Sway bars tie the lower suspension components together across the front and the back, they affect the car oversteer and understeer. Bigger sway bars improve stability while cornering, the best setting is fully soft for the front and hard for the back.
Front
Front sway bars are plug and play, very easy. Followed the sway bar link replacement directions. Then just drop the bar and replace it. All 13mm nuts on the sway bar. 1 wrench job. (1 1/2 hour)
Rear
Floor Jack
2 Jack Stands
13mm socket
Socket extension
13mm wrench
18mm socket
Additional 18mm socket or ¾ socket
22mm socket
Vice Grips (small)
1. Raise the car and put securely on Jack stands. Use wheel chocks on the front tires to prevent roll. There's no need to remove any tires at this point unless you feel the need to. Everything is accessible from below.
2. Remove the rear sway bar links using the 13mm socket and 13mm wrench.
3. Remove the sway bar brackets using the 13mm socket and extension.
4. Place the bolts and nuts in a secure place, you'll need them later
5. DO NOT remove the sway bar links from the sway bar. They're so cheap, just replace them. Plus unless you're a bushing magician, you'll damage them during removal.
6. That was the easy part, now for the work. There's a bracket on the right rear that will interfere with removal of the sway bar. You don't need to remove it, just swing it out of the way. It's held in place with an 18mm nut and bolt.
7. You'll need 2 sockets to remove it. I used a ¾" socket to hold the top nut and a 18mm socket to turn the bottom one and that worked fine. It takes a hard first turn to break it loose, but after that it's simple. Once the 18mm bolt is removed, take a 22mm socket and place it on the other end of the bracket you'll need to give it a good solid pull and it will turn the entire bracket. I turned the bracket toward the front of the car, away from the wheel well.

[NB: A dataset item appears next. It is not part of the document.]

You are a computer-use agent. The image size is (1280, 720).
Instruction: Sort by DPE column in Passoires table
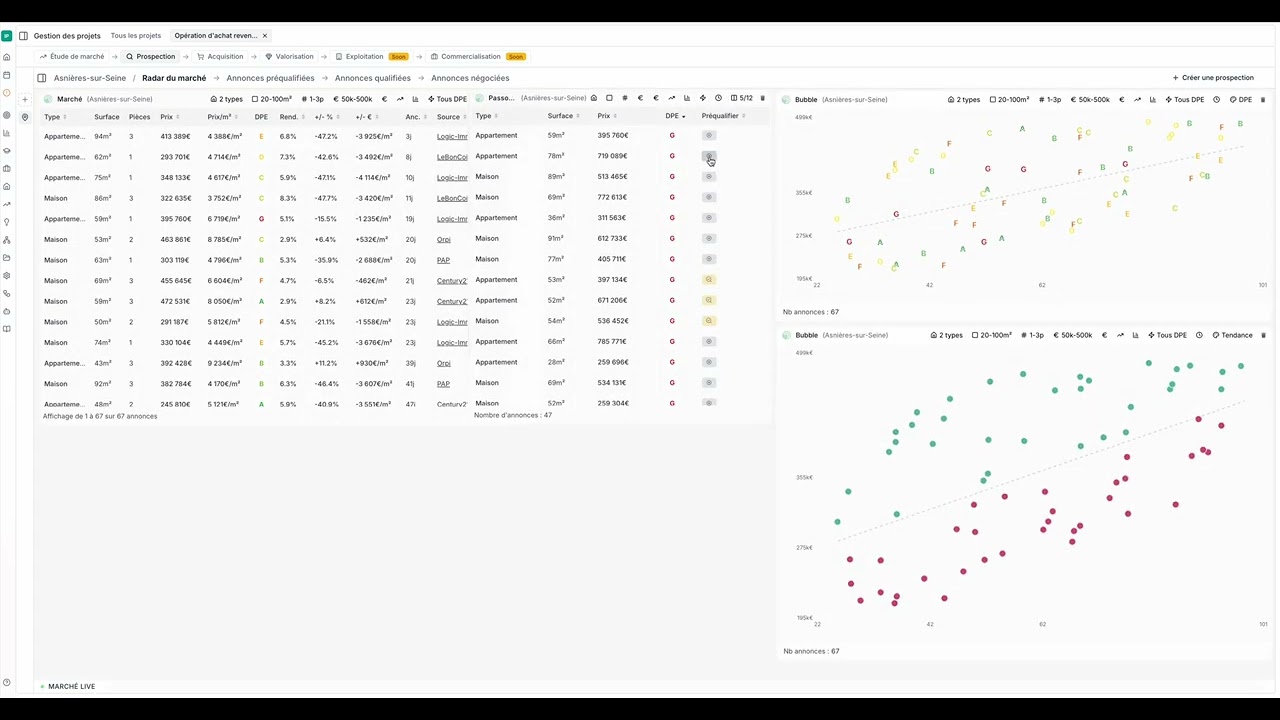click(675, 116)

8. OK, now you have a loose sway bar and no way to get it off without removing the exhaust. If you have access to a lift, you can probably work it off. On the ground with jack stands there's no way. Believe me, I spent 1/2 hour trying to figure out the easiest way to do it.
9. Take your 13mm socket /wrenches and get ready for removal of the sway bar from under the maze of exhaust and brackets under the car.

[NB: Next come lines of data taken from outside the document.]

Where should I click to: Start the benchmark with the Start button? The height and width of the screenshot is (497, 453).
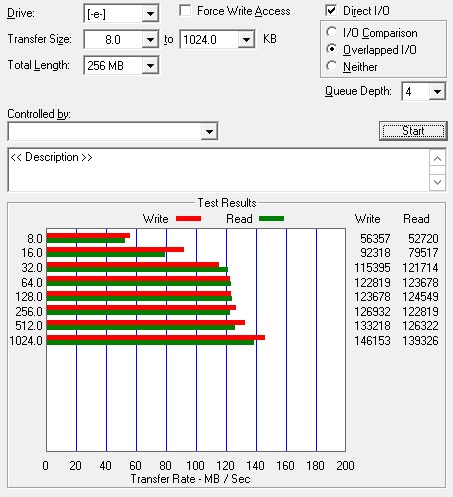point(413,131)
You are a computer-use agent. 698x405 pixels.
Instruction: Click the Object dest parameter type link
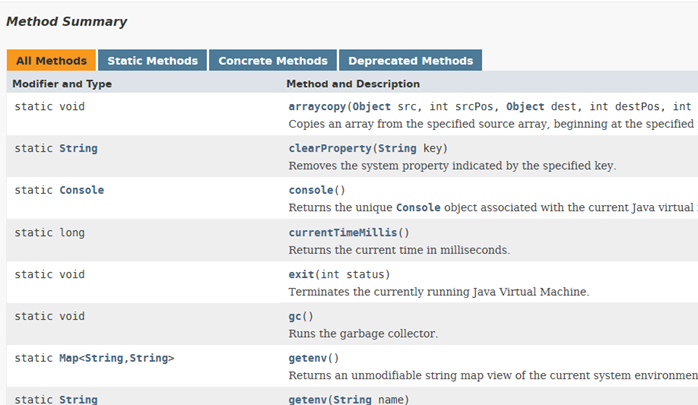coord(526,106)
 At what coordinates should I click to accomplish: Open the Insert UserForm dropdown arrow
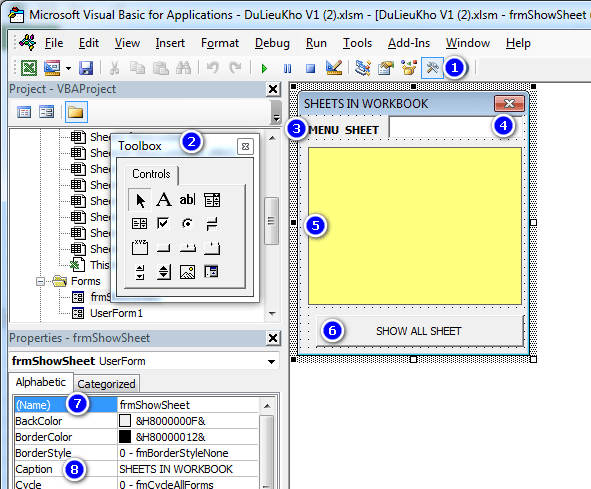pyautogui.click(x=68, y=68)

10. Take the floor jack and place it under the exhaust. I put it under the 2 pipes, about 18 inches before entry into the muffler. Starting at the rear, remove the muffler brackets, you'll need the 13mm socket and extension. The hardest one to remove is the one by the rear lower valance. You'll need to work the socket and extension in place. Once those are removed, move under the car and get your 13mm wrench. Remove the 13mm nut holding on the exhaust brackets, there are 2, one on each side. Don't try and work off the rubber hanger. Just go ahead and remove the nut.
11. Now move back to the muffler. Let pressure off of the jack and let the exhaust work its way down. You may need to assist it past the left rear valance. I used a screwdriver to help it.
12. Now it's time to remove the wheel, remove only the left rear. Take that one off and you'll be able to remove the sway bar through the wheel well. Work it back to that point of the exhaust and it will slide right out. Ok, maybe not right out, but it is pretty easy.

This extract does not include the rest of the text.